La fantasía más común relacionada con el abuso sexual es…

No. No es lo que se están imaginando. La fantasía más común relacionada con el abuso sexual es pensar que denunciar un abuso sexual con nombres, datos, pelos y señales, especialmente en un país como Colombia, produce algún tipo de consecuencia positiva o justa. No. Es muy difícil que haya consecuencias para el victimario más graves que las consecuencias que enfrenta la sobreviviente en un país en el que la enorme mayoría de casos de abuso quedan impunes y, sobre todo, en una sociedad cuya primera reacción es dudar de la veracidad de la denuncia o de los intereses que impulsan a la denunciante.
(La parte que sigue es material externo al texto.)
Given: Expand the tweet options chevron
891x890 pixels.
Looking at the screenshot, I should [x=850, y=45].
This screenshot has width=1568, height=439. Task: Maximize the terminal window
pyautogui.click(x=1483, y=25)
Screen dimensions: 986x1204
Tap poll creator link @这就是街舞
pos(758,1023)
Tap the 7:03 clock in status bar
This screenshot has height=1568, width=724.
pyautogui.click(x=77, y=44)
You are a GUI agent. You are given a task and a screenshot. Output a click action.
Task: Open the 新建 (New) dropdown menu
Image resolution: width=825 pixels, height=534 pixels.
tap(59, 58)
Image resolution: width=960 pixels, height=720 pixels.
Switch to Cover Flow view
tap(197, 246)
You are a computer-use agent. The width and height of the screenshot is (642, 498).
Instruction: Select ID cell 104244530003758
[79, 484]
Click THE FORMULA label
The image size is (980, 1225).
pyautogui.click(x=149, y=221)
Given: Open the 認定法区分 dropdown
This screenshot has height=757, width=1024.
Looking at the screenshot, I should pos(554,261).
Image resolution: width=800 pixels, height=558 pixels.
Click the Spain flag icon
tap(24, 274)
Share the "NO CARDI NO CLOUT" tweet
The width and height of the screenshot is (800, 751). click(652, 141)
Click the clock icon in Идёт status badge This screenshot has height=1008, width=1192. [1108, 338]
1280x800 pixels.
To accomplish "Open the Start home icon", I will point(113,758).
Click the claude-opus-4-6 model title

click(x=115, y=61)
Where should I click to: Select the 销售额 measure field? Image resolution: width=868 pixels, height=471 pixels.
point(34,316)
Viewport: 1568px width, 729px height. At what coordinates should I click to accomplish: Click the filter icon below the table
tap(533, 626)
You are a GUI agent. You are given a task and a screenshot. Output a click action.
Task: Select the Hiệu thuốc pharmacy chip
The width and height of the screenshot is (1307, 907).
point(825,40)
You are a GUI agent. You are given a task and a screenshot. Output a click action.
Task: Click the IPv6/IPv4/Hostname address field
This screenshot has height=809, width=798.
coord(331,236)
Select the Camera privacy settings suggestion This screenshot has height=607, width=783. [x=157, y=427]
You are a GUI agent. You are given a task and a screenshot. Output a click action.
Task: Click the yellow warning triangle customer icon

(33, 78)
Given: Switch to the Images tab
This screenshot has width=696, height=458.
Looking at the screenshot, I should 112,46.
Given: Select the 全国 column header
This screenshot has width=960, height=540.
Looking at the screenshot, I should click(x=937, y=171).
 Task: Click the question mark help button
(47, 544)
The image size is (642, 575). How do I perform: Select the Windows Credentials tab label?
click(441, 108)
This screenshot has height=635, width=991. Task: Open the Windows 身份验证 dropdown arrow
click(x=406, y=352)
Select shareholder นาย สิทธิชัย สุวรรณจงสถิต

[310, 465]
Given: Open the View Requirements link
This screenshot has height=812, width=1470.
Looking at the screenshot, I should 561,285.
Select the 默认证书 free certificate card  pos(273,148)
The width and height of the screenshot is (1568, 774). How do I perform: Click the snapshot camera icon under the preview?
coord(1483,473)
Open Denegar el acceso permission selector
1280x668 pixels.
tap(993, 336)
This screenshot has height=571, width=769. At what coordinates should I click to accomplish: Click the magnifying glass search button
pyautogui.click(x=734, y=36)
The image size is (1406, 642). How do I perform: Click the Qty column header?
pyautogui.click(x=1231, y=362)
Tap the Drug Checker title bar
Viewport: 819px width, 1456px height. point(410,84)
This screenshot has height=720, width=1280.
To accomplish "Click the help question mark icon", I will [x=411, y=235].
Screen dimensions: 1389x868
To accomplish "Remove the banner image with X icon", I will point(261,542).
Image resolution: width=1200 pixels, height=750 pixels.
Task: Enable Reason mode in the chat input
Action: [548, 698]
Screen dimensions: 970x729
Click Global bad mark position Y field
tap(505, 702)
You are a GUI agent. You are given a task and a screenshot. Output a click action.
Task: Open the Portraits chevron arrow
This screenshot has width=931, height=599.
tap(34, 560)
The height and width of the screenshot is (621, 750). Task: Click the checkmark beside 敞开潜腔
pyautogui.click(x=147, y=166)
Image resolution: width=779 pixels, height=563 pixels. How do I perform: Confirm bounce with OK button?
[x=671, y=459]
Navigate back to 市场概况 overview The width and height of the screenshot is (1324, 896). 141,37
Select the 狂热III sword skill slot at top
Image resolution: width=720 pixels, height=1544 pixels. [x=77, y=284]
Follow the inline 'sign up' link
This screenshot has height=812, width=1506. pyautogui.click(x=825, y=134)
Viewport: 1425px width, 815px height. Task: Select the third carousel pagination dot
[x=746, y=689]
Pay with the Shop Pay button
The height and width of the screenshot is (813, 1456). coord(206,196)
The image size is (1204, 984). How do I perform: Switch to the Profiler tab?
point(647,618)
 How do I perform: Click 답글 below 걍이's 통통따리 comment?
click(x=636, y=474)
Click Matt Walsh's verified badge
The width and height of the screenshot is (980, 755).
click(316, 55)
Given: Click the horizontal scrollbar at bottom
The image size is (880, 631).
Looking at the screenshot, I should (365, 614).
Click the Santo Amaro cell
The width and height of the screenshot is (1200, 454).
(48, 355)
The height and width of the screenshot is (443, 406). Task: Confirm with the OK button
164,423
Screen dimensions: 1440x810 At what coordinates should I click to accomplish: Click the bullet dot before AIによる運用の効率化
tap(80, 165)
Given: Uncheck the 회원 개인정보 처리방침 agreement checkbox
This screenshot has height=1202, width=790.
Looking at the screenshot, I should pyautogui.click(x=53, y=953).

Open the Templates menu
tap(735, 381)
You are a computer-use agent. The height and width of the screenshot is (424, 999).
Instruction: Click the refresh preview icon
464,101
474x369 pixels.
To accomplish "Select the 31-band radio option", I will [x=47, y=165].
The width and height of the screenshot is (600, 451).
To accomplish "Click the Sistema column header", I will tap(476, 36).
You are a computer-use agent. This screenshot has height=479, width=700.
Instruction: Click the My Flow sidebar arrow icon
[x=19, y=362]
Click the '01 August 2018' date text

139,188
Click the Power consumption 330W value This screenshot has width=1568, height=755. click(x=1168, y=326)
Ah, ¿no? ¿Y entonces porque estamos teniendo esta conversación? ¿No es, acaso, porque como sociedad decidimos centrar la conversación sobre lo mal o bien que estuvo que Claudia Morales denunciara una violación sin nombrar al violador en lugar de ponernos a hablar sobre el crimen y todas las condiciones que existen para que estos casos ocurran con tanta frecuencia y a tantas mujeres de tan distintas características? Hablamos de la ética de la víctima primero y se nos olvidó que lo grave es que hay una víctima porque hay un victimario y hay una sociedad que cría y un sistema que protege a ese violador. Tampoco estamos hablando de los riesgos que corre una sobreviviente de violación al revelar su situación, en particular cuando su violador es un hombre de gran poder en el país, sino de los pobrecitos jefes de la periodista que no fueron los que la violaron pero que qué tal los empiecen a relacionar con el crimen. Porque es más canalla hacer que el que deba algo tema las consecuencias así sea por unos días (el que nada debe nada teme, queridos) que violar a una mujer. ¿Verdad?

Y en nuestra perfecta misoginia estamos todos pensando que si será que ella no ha pensado que si no denuncia quién es el tipo está poniendo en riesgo a otras potenciales víctimas. En lugar de pensar en todas las otras cosas que sí ponen a las potenciales víctimas de este y otros muchos violadores en peligro: la cultura de la violación que nace, crece y se reproduce con cada chiste machista, cada piropo cochino lanzado en la calle, cada agarrada de pierna debajo de la mesa que consideramos simple mala educación en lugar del acoso sexual que realmente es; la desacertada costumbre de llamar monstruos a acosadores y violadores para intentar tapar el sol con un dedo y no darnos cuenta que los violadores están en todas partes, porque en todas partes hay hombres que crecen y se educan en un medio que les enseña que las mujeres somos su propiedad y que nuestros cuerpos existen no más que para su satisfacción; o el machismo que todos llevamos dentro y nos hace pensar, casi por instinto, que cada mujer que denuncia es una mentirosa en potencia, que solo quiere fama o tirársele la vida a un pobre hombre inocente. 

Claudia Morales no nombra a su violador porque no se le da la gana, porque está en su derecho de guardar silencio y porque hacer lo contrario no defiende a nadie de nada (porque repito: en un país con un sistema de justicia incapaz de perseguir a los violadores, unos periodistas que defienden el acoso sexual como simple mal comportamiento y una sociedad que no le cree a las mujeres, denunciar penalmente una violación es pegarse un tiro en el pie). Ella revela esa situación para desahogarse, para reafirmarse como sobreviviente más que como víctima, para sumarse al ejército de mujeres que hoy están diciendo yo también y ni una más.  Y también, a lo mejor, lo hace por las mujeres que han pasado por situaciones similares. Mujeres que creen que el abuso o acoso sexual del que han sido víctimas fue su culpa: por como iban vestidas, por un gesto que pudo ser malinterpretado, por la forma en que hablaron, por haberse tomado esa última copa. Porque de eso las ha convencido la sociedad machista y misógina que las rodea. Y esas mujeres, gracias a Claudia Morales y a otras como ella, se dan cuenta de que no. Que no fue su culpa y nunca lo será. Que la única culpa la tienen el violador y todo el ecosistema que permite que ese violador se críe, exista y vaya por su vida tan campante. Se enteran, por fin, de que no son las únicas y que no están solas. 

Si vamos a hablar de cómo una denuncia que no nombra al culpable pone a otras víctimas potenciales en peligro en lugar de ver que en realidad es parte de un proceso de sanación personal que se convierte en sanación colectiva para todas las que ya fueron víctimas, los que estamos contribuyendo a que exista ese peligro somos nosotros. Si seguimos concentrando la discusión en la responsabilidad de la víctima por la forma de su denuncia o, lo que es peor, en los supuestos hombres que pueden salir afectados por esa denuncia, entonces somos casi tan canallas como el victimario.